But some buyers simply won't do business that way.
Says Janice Finkel Greene, director of local broadcast strategy for ad-buying giant Initiative, "We take great care in projecting ratings, and, when they change programming and move it from one slot on one station to another slot on another station, we have to reevaluate the whole market."
Peter Mirsky, a media analyst who covers Fox for Fahnestock & Co., says the company overestimated the value of running two stations in a market. "You won't get them to say that, but that's what it sounds like from the buyers." He estimates that WWOR has an operating-profit margin in the high- 20% range, which is no better than when Fox took over the station. WNYW is doing better, with a 50% profit margin.
Going into the Chris-Craft purchase, Stern told analysts that Fox's duopolies would deliver margins of 55% to 65% on average.
Fox scheduled WWOR with marginal shows that weren't working on WNYW. Drew Carey, 3rd Rock From the Sun, Spin City, and The Nanny are four of the clunkers that migrated from WNYW's channel 5 to WWOR's channel 9.
And, if the ratings aren't good now, the local people meter set for launch in New York next week (see story, page 20) won't help.
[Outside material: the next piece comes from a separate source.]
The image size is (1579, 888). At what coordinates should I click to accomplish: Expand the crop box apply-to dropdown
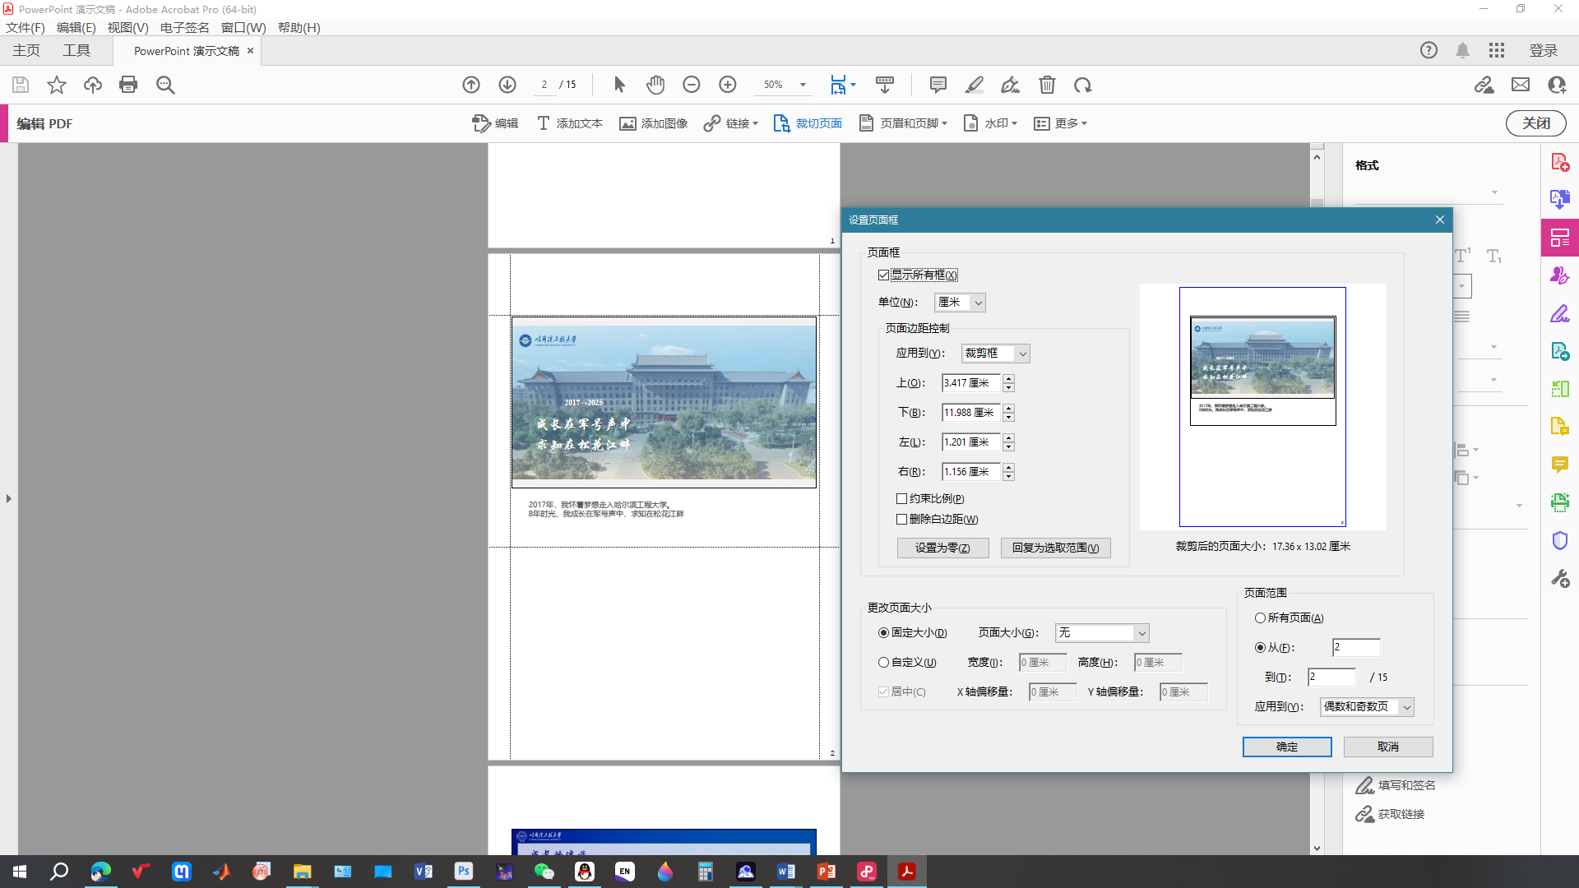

Early returns from the new service suggest both stations are headed for even bigger declines.
Jim Clayton, vice president and general manager of the New York duopoly, is quick to answer his critics: "To say WWOR is a dumping ground is a bunch of crap." The one program the two stations bought this year was King of Queens, he says, and it ended up on WWOR. Fox-produced On Air With
Ryan Seacrest also aired on WWOR. Expectations were high, but the show is tanking and was moved to WNYW. It's still a work in progress.
So what to do? Cut more costs. In fact, Fox will do that and plans to relocate most of the WWOR operations, now housed in Secaucus, N.J., to WNYW's New York City facilities.
But there's a potential roadblock to those plans: By law, WWOR, licensed in New Jersey, is required to serve the public-interest needs of New Jersey ahead of those of New York. Both Rep. Steve Rothman and Sen. Frank Lautenberg have asked the FCC to investigate. A spokesman for New Jersey Gov. James McGreevey complains, too, that Fox has made "the wrong decision" to move the station.
Clayton assures all that the station can cover New Jersey just fine.
And he argues that WWOR still has plenty of upside. Next year, two new off-net shows, Girlfriends and Malcolm in the Middle, are being considered for WWOR rather than WNYW.
"Is channel 9 where we'd like it to be? Absolutely not," he says. "Do we think we're headed in the right direction? Yes."